In a panel of ECMO experts, there was a strong consensus that a weaning strategy from ECMO support should also include discontinuation from mechanical ventilation to allow for spontaneous breathing [25]. However, it has not been fully established whether ECMO or mechanical ventilation should be weaned first [26, 27]. Many clinicians do not consider awake ECMO a practical treatment option, with only 32% of providers responding that their center extubates from mechanical ventilation before weaning ECMO support [26]. That same survey found that ECMO decannulation occurs in 58% of centers before extubation from mechanical ventilation, with most ECMO centers extubating less than half of their patients on ECMO [26]. The practice of discontinuing mechanical ventilation during ECMO treatment has been increasing [28, 29]; however, a concrete weaning process for mechanical ventilation and ECMO has yet to be established [29, 30].
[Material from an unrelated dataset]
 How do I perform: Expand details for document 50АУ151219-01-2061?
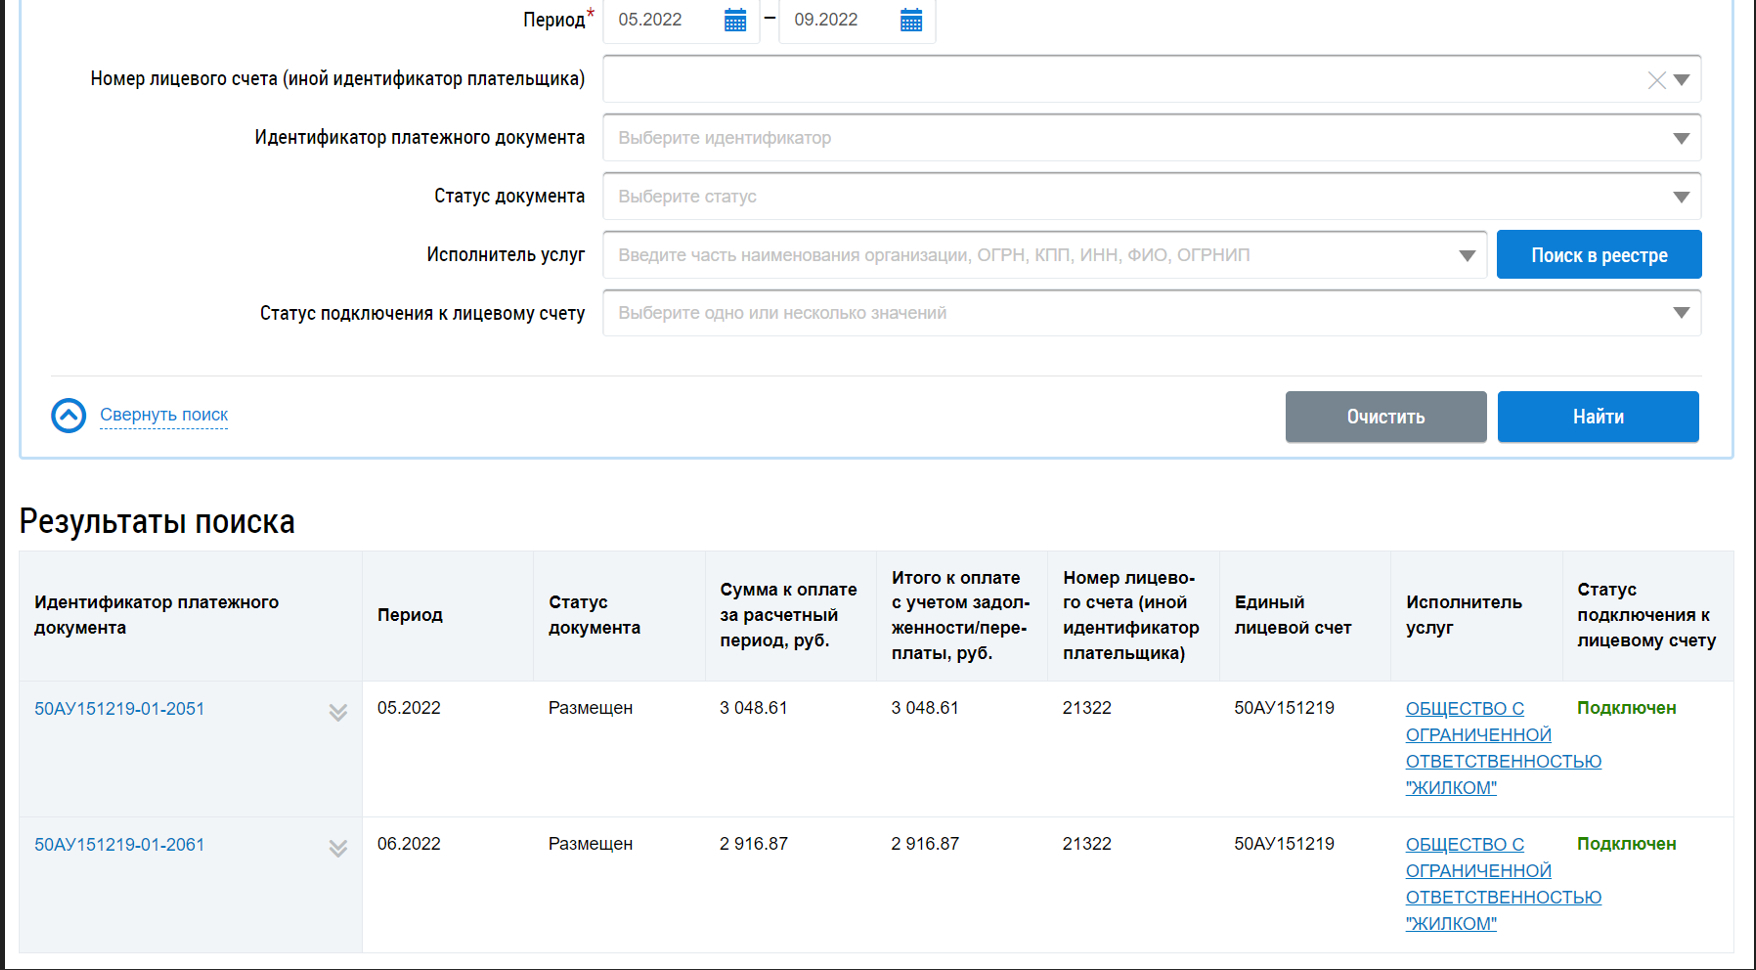point(338,848)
The proposed mechanism by which early extubation leads to improved patient outcomes is as follows: early extubation allows the patient to spend less time on sedation, thereby reducing the vasopressor requirements, allowing for ambulation, improving nutrition, and decreasing the likelihood of developing concurrent pneumonia. Prolonged ECMO treatment is not advised due to an increased risk of bleeding, renal failure, bacterial pneumonia, and sepsis, among other complications [31, 32]. In addition, prolonged ECMO with intubation requires complete bed rest, immobility, high sedation doses, and significant financial resources [33]. Earlier extubation requires less sedation, thereby reducing the incidence of ICU delirium, a condition that has been shown to increase mortality and long-term cognitive impairment [34, 35].

Our study showed these positive effects of extubation. Our patients who were extubated early had improved survival, less need for vasoactive drugs, and did not need a tracheotomy. The survival difference between our two groups was dramatic, even though it was not statistically significant. Further research is required to determine the role of extubation in the overall survival of ARDS patients on ECMO.
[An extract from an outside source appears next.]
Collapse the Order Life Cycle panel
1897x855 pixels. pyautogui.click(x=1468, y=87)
Our long-term results are limited due to follow up. At our one-year ECMO survival reunion, 6 patients that had COVID-19 associated ECMO support returned. Of these 6, only 2 still required oxygen, and all were able to complete their daily activities with minimal limitations. An additional 2 patients reached out and informed us they could not join; however, a reason was not given.
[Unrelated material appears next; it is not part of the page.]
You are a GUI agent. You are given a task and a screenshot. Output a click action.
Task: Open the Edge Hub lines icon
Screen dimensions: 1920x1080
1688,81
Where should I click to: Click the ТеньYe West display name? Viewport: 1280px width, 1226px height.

This retrospective, observational study has several limitations. First, the small patient sample sizes do not show statistically significant differences in mortality rates and our recommendations are not to be applied without caution. The small sample size was due to looking specifically at COVID-19 associated ECMO support and the survival benefit of extubating on ECMO support. Even though the results are not statistically significant and the sample size is small, the trend of our results shows a positive correlation between early extubation and survival. Second, this single-center patient information does not allow for external validation of our results. Third, all clinical decisions after ECMO initiation were made by the intensivists, and no standard weaning protocol was used. ECMO management is also a highly resource-intensive treatment option that should be conducted in centers with highly intensive patient volumes and managed by providers skilled and experienced in ECMO management [36]. Finally, no standard protocol was used to wean the patients from the ventilator, and extubating the patients was left at the discretion of the ICU attending. Despite these limitations, our data show significant promise in improving post-admission quality of life, reducing the incidence of pneumonia and neurological deficits, and, most importantly, improving survival rates.